2005-12-20 Thread Jean T. Anderson

Sylvain Wallez wrote:

Mark Thomas wrote:


Jean T. Anderson wrote:
 


I think ignoring is an excellent tactic for a developer's list. I worry
that isn't strong enough for a user's list, but I also wouldn't want to
embark on a path that could backfire.




Not exactly the same situation as yours but one of our users went off
on one a few months back and it looked like a flame war was about to
start. Rather than flame the guy (and boy was I tempted) I found that
an extremely polite reply taking every care to be reasonable whilst
quietly pointing out where he was wrong worked very well. I actually
got half a dozen messages from other users saying something along the
lines of Great reply. I was about to flame the insert favourite
adjective/noun combination here but your reply was much better. and
best of all, not a single flame in response on the users list.
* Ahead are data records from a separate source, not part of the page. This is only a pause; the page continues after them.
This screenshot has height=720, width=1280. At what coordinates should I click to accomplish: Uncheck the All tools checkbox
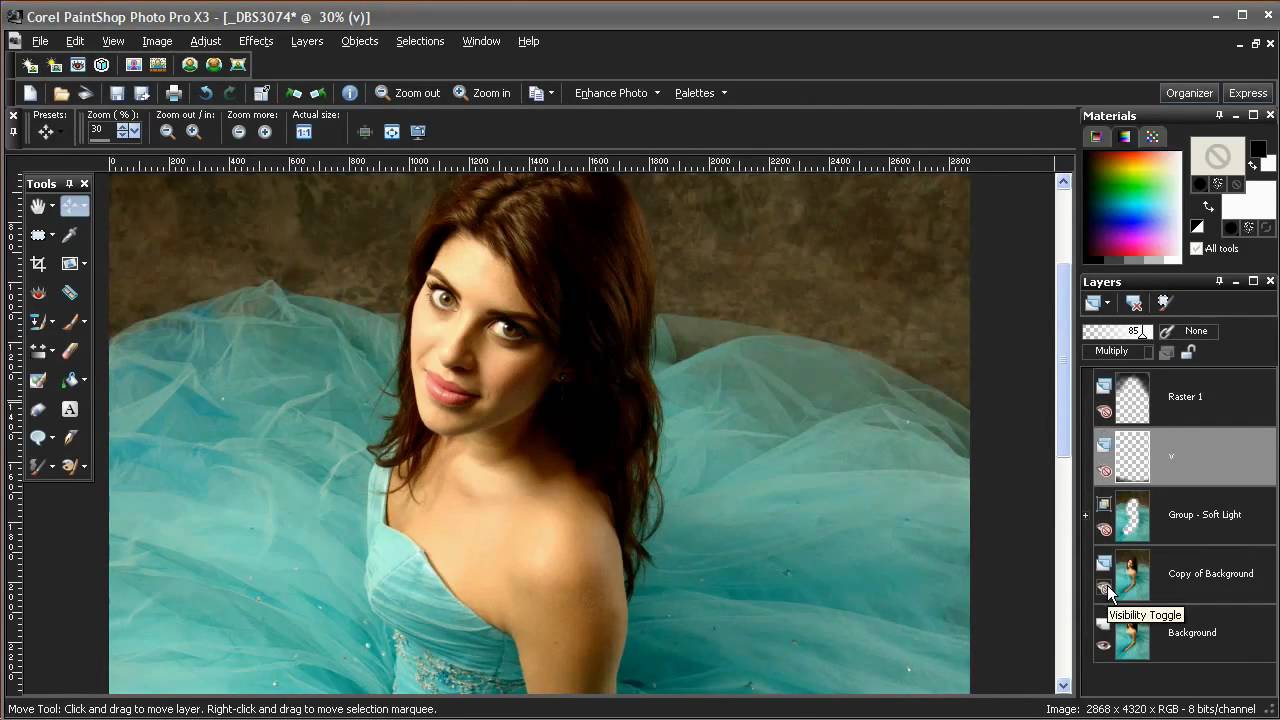(x=1196, y=249)
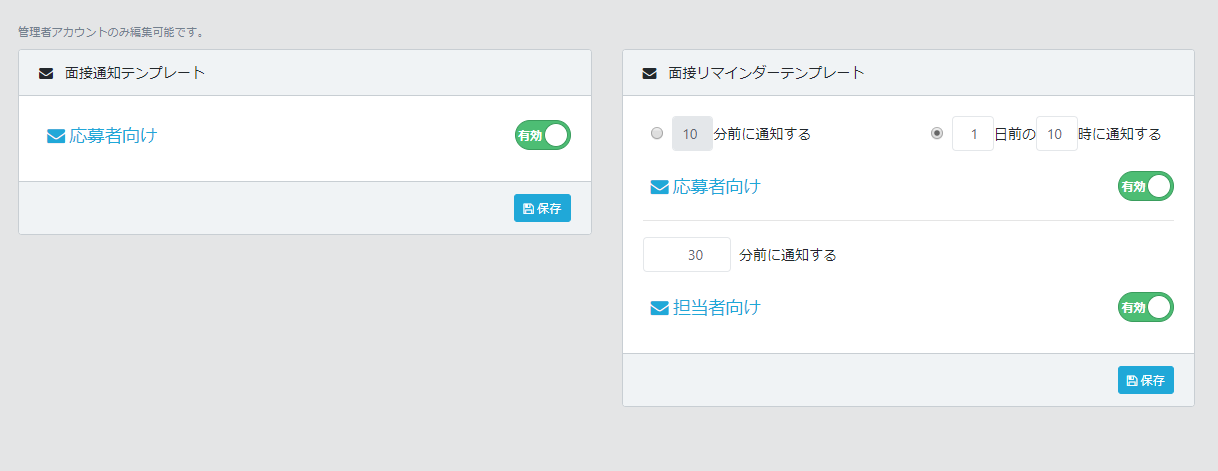This screenshot has height=471, width=1218.
Task: Click envelope icon beside 担当者向け
Action: pos(659,308)
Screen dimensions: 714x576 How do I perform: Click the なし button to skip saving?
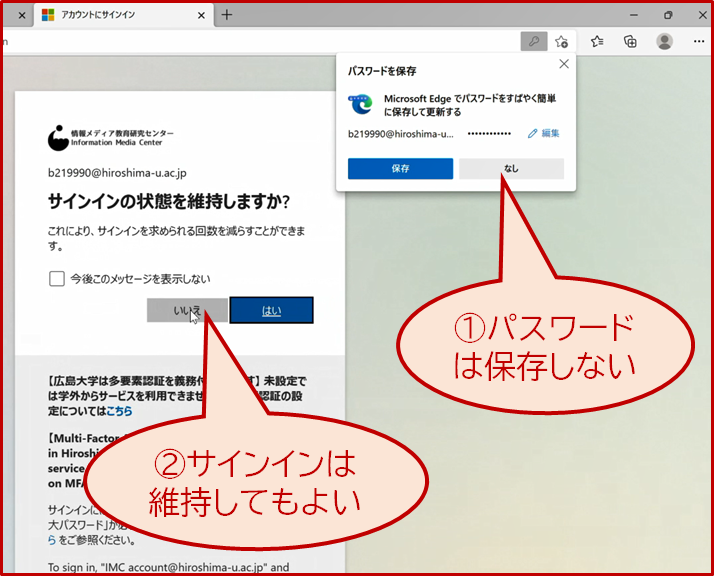[x=511, y=168]
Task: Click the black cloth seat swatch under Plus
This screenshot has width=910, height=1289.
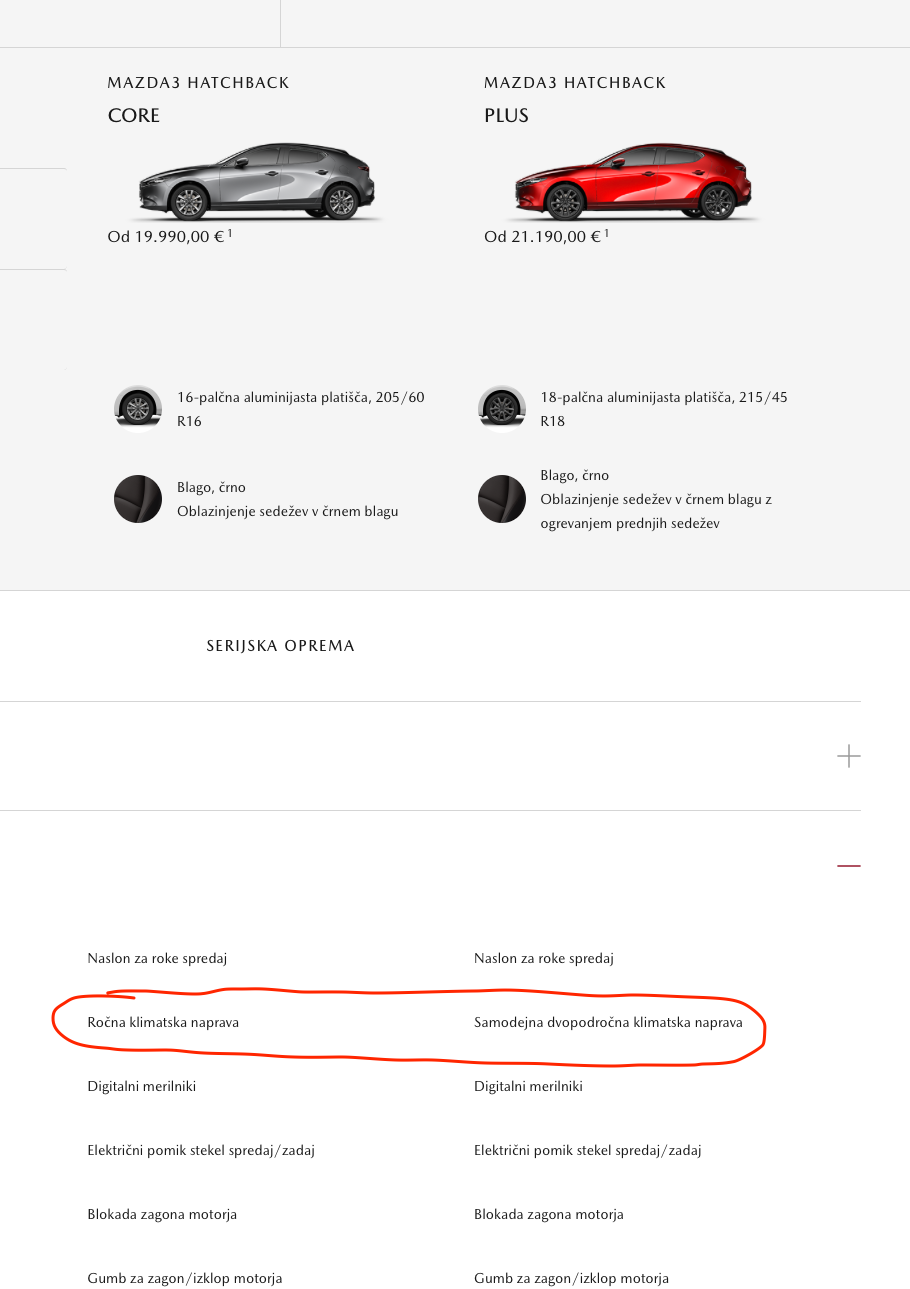Action: pyautogui.click(x=502, y=499)
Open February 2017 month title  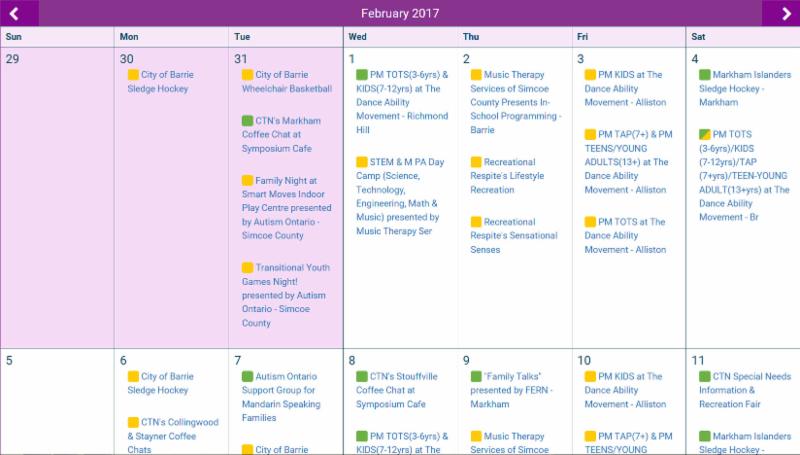pos(400,13)
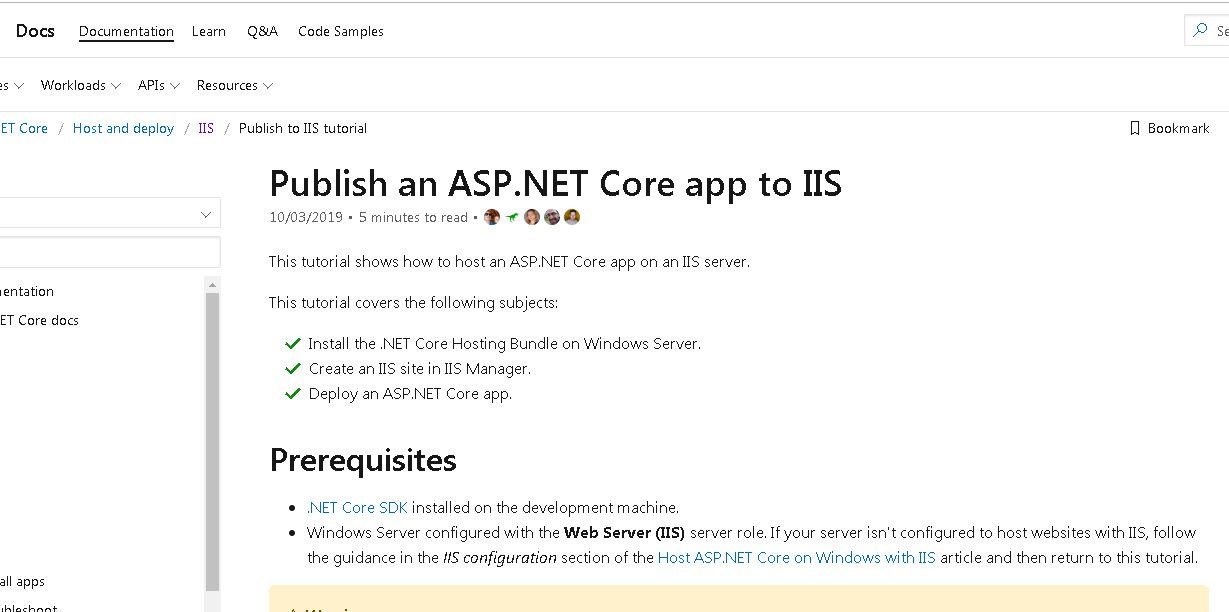Click the Docs logo
This screenshot has height=612, width=1229.
35,31
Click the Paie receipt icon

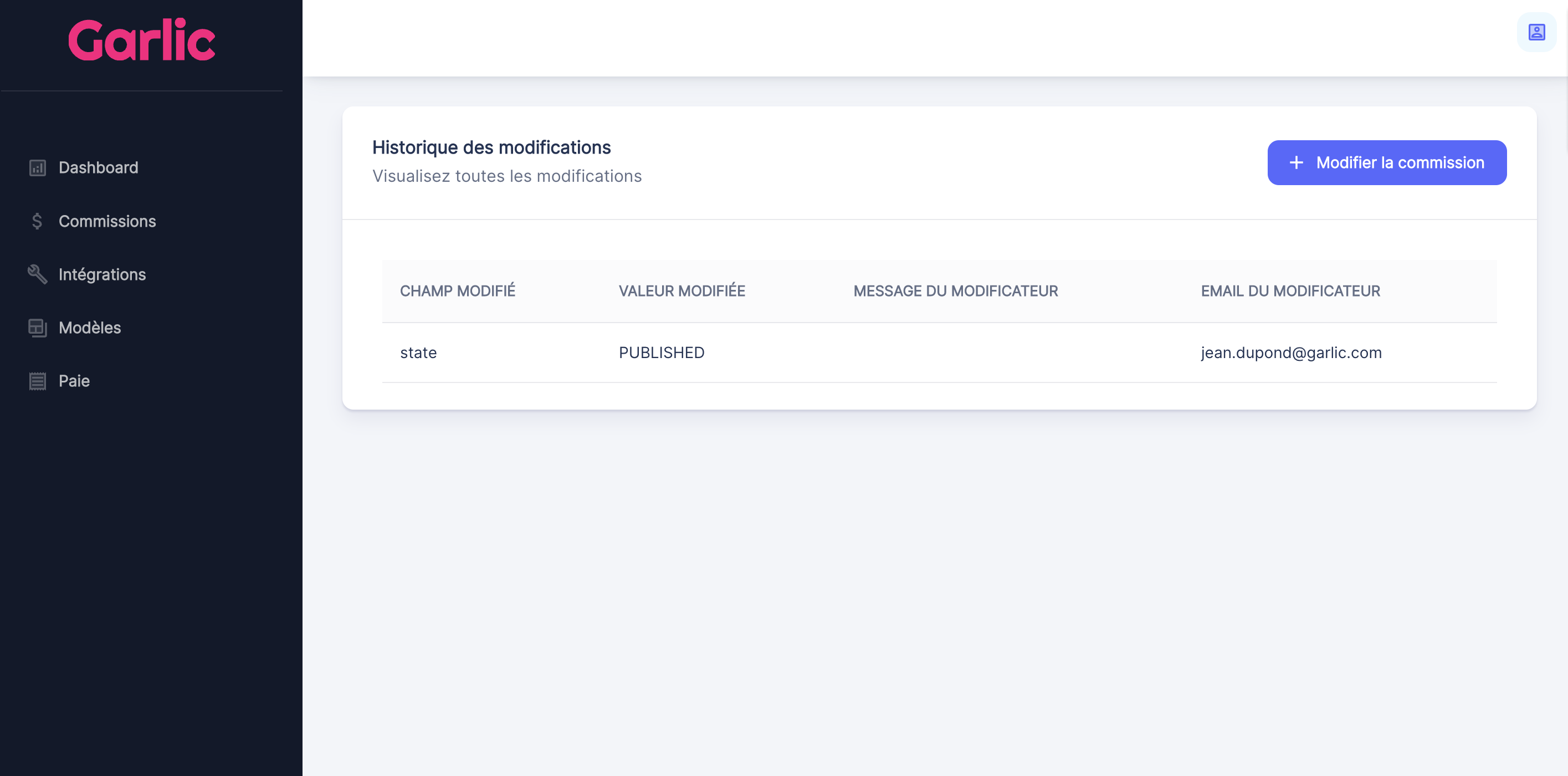pos(37,381)
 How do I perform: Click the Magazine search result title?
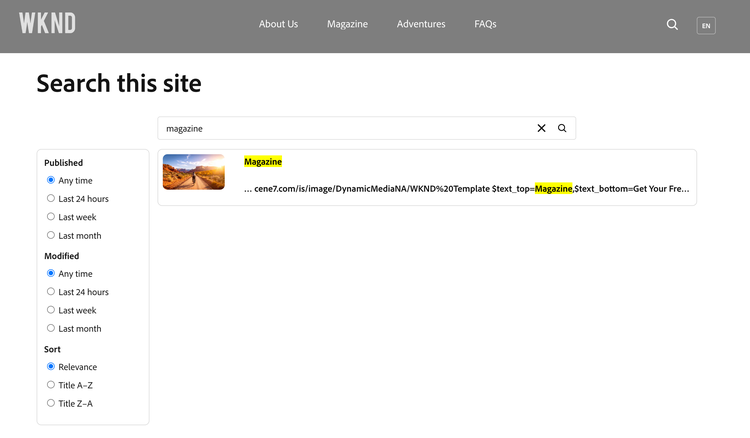coord(263,162)
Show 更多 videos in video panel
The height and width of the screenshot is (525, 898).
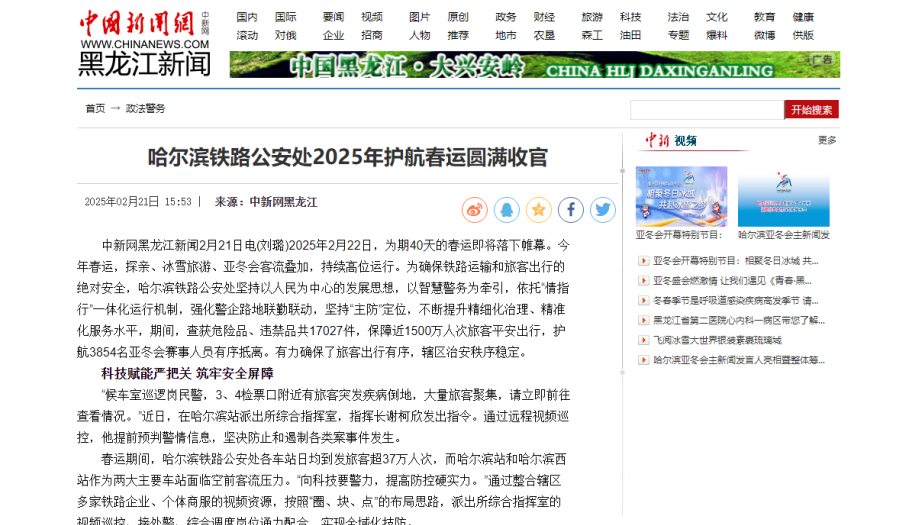click(x=827, y=140)
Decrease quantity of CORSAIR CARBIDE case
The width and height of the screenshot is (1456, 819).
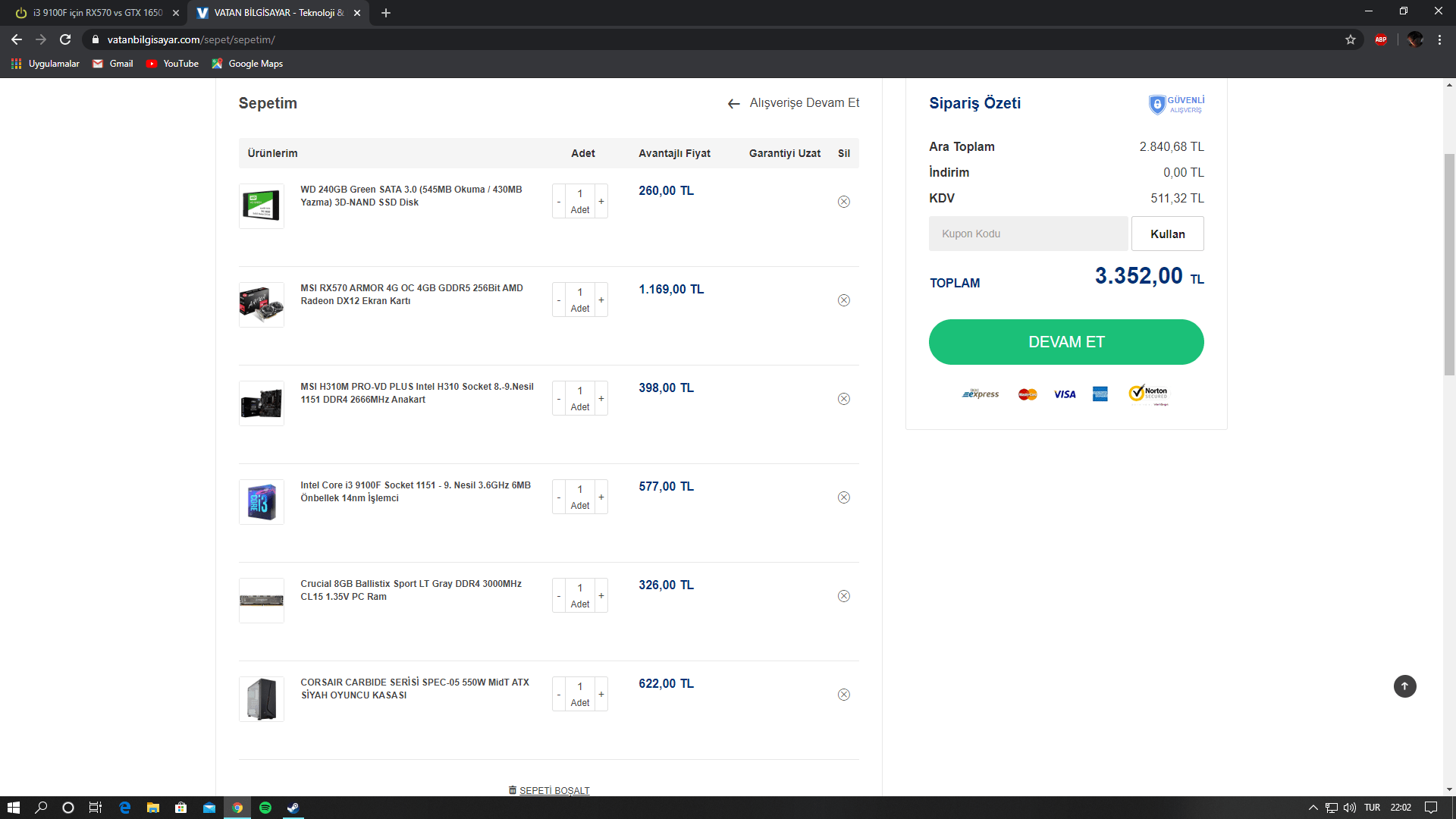559,695
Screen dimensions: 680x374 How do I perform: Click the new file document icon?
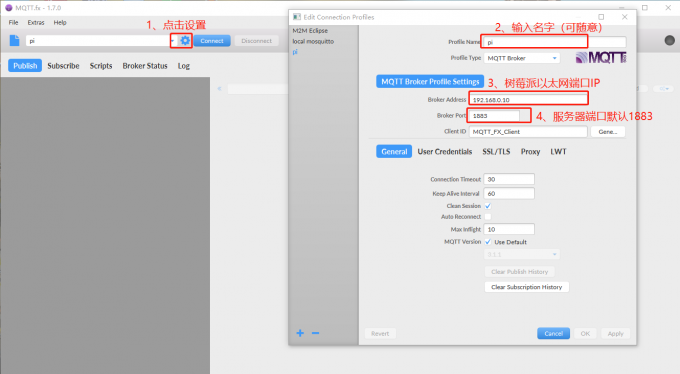tap(14, 40)
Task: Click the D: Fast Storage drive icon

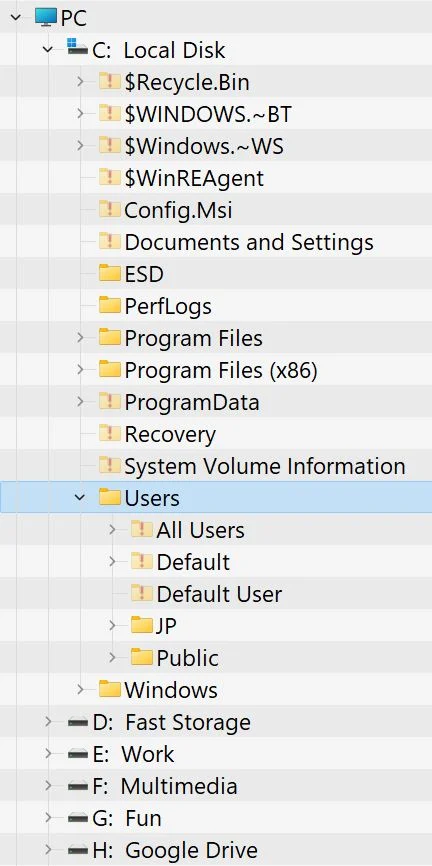Action: coord(77,722)
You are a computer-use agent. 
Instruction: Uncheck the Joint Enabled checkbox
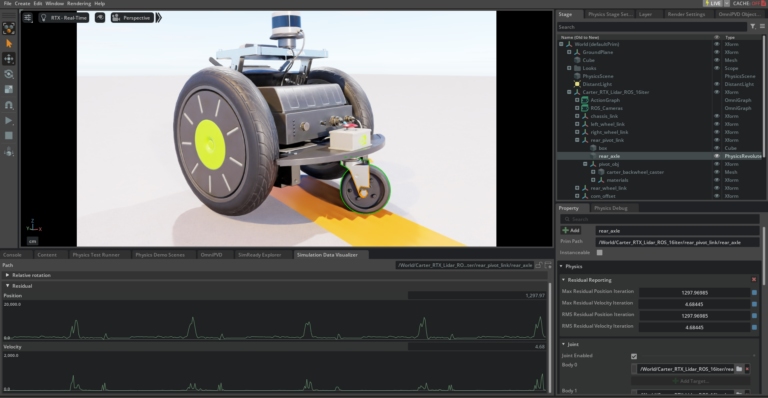[634, 356]
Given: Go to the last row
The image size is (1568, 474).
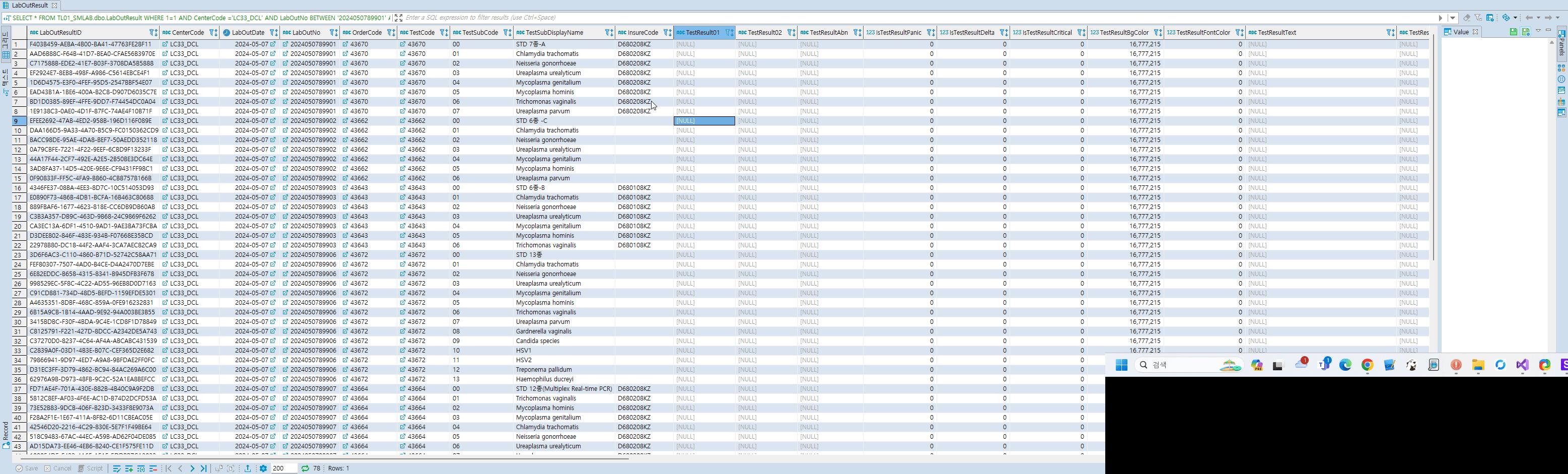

For reference, my reply is here.
http://marc.theaimsgroup.com/?l=tomcat-userm=113114296007215w=2

Most of the credit for what I wrote should go to those who responded
calmly to a similar rant of his on the dev list.
  



Reminds me of something that happened on cocoon-dev. One of the guys 
responsible for the death of Avalon tried to spit his venom in Cocoon.


I replied with a fake SpamAssassin report:
http://marc.theaimsgroup.com/?l=xml-cocoon-devm=109792613001037w=2

That could seems like feeding the troll, but the fact that it looked 
like an impersonal machine-generated message actually made him disappear.


I think potentially *anything* could feed a troll, so then the goal is 
how to minimize troll effects on the community. I really like Mark's 
Gandhi approach for setting FUD straight, and I think the humor of your 
approach definitely merits a place in the anti-troll arsenal.